Au marché de la santé, votre malheur nous intéresse. C’est un business, comme un autre. La Sécu ne finance pas votre santé. Elle finance notre industrie. Comme la Sécu n’y suffit plus, car nous sommes gourmands autant qu’efficaces, nous prenons aussi une part de vos impôts.
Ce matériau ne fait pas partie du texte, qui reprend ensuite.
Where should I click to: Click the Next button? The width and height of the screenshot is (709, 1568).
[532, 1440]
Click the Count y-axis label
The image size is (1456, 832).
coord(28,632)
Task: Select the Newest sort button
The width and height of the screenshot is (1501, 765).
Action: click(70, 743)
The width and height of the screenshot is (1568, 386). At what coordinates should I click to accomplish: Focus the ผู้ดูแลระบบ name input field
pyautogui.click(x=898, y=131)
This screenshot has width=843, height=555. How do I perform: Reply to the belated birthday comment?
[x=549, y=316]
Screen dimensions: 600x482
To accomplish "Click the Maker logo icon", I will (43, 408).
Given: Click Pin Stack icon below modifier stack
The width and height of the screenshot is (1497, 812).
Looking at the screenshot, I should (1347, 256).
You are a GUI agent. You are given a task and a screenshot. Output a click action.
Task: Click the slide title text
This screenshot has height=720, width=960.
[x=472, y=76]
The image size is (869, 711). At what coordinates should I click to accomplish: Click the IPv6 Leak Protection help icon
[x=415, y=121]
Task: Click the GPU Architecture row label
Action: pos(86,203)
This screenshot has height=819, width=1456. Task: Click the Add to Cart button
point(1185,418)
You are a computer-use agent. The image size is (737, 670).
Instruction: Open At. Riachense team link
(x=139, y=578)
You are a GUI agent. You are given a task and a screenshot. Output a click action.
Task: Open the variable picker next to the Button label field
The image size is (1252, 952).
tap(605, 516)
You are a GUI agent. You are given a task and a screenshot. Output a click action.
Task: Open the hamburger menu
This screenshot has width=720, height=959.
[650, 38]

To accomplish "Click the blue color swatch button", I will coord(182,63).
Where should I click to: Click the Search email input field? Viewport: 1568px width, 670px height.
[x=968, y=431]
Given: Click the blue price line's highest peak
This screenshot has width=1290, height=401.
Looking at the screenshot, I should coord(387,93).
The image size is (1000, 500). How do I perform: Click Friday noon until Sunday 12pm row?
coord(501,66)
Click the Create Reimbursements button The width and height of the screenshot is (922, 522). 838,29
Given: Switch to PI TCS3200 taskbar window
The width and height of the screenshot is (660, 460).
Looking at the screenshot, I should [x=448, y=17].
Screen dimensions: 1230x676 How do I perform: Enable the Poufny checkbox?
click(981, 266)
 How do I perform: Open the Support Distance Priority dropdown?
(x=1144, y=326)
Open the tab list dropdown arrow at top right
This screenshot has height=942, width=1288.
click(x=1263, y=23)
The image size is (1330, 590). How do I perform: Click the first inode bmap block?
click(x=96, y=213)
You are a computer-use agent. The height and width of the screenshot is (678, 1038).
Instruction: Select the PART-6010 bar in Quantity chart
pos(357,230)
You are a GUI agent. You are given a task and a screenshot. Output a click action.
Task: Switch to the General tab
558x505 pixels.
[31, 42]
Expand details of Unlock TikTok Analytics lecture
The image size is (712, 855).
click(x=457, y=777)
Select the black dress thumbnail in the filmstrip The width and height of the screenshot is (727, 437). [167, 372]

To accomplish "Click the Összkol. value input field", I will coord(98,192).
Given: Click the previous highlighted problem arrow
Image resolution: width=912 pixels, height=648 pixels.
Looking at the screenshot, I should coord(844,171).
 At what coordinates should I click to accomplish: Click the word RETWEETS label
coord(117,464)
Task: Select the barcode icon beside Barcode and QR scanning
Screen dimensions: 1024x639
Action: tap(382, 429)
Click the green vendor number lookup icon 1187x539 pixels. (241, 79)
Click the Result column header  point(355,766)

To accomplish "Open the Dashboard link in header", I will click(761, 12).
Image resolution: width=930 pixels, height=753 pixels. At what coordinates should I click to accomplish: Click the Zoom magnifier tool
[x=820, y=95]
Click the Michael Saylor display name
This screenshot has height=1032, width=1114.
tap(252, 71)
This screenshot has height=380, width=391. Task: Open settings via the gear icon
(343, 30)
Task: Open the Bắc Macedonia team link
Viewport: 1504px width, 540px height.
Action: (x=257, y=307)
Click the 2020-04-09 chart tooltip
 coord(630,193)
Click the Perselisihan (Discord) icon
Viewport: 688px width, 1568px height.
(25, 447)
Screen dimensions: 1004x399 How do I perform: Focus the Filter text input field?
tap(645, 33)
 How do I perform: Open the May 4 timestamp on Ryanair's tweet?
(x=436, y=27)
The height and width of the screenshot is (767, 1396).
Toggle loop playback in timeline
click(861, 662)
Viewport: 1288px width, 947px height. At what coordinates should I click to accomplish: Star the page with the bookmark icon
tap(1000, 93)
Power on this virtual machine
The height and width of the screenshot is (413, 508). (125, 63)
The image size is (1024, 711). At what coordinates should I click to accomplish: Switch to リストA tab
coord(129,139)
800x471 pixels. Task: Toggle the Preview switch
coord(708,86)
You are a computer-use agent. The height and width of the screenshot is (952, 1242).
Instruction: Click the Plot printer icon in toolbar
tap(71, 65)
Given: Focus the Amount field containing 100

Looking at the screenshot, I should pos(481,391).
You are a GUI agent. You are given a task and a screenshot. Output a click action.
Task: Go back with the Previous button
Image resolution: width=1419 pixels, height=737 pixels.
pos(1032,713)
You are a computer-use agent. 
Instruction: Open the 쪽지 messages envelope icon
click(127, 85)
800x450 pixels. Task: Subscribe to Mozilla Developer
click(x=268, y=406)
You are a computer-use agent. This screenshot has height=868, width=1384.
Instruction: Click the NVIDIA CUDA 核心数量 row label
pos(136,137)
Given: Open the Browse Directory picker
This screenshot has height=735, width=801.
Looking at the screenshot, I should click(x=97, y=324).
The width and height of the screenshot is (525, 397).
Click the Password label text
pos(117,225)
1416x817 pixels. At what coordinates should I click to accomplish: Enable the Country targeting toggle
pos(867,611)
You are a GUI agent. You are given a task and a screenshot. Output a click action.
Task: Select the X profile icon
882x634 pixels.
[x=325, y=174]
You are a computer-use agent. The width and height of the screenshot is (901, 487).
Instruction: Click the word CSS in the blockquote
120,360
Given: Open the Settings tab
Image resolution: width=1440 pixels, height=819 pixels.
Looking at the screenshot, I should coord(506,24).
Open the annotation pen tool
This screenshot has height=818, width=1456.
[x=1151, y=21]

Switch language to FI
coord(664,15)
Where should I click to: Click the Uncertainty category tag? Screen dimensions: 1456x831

Nous ne souhaitons que votre malheur, vos os qui s’émiettent, vos cartilages qui grincent – ils ont fondu –, vos poumons piqués d’amiante, vos organes qui se déglinguent avec notre chimie, notre industrie nucléaire – il faut bien que vous vous éclairiez, non ? – un bon petit cancer par-ci, une bonne hépatite par-là, un Sida, le rêve… un traitement à vie… un Alzheimer, ça n’est pas mal non plus, plus tard, en prime, la cerise sur le gâteau… une bonne dépression, un petit bobo au moins, une coupure, un mal de tête… la fréquentation des supermarchés, ça c’est bon, des pizzas à gogo, et du gras, du sel, des édulcorants, des agents de sapidité – c’est merveilleux, ça… ça n’a pas de nom – des colorants, des anti-oxydants… Ah ! que cette société est belle avec tous ces industriels, innocents comme l’enfant qui vient de naître, qui se tiennent la main, et qui font la ronde, levant haut la jambe, accompagnés du législateur, innocent, du juge, innocent, et qui dansent, dansent au son de nos organes, de nos corps dépecés, meurtris, dépouillés, violés, vidés comme des poulets de batterie.

Mon frère n’a pas survécu longtemps au virus que l’industrie de la « santé » lui avait inoculé.

Patrice Bérard, 30 mai 2009

A voir ou à revoir, « Salo ou les 120 journées de Sodome » de Pietr Paulo Pasolini. Vous verrez, à la fin du film, comme ils dansent. C'est en DVD et suivi d'un remarquable documentaire.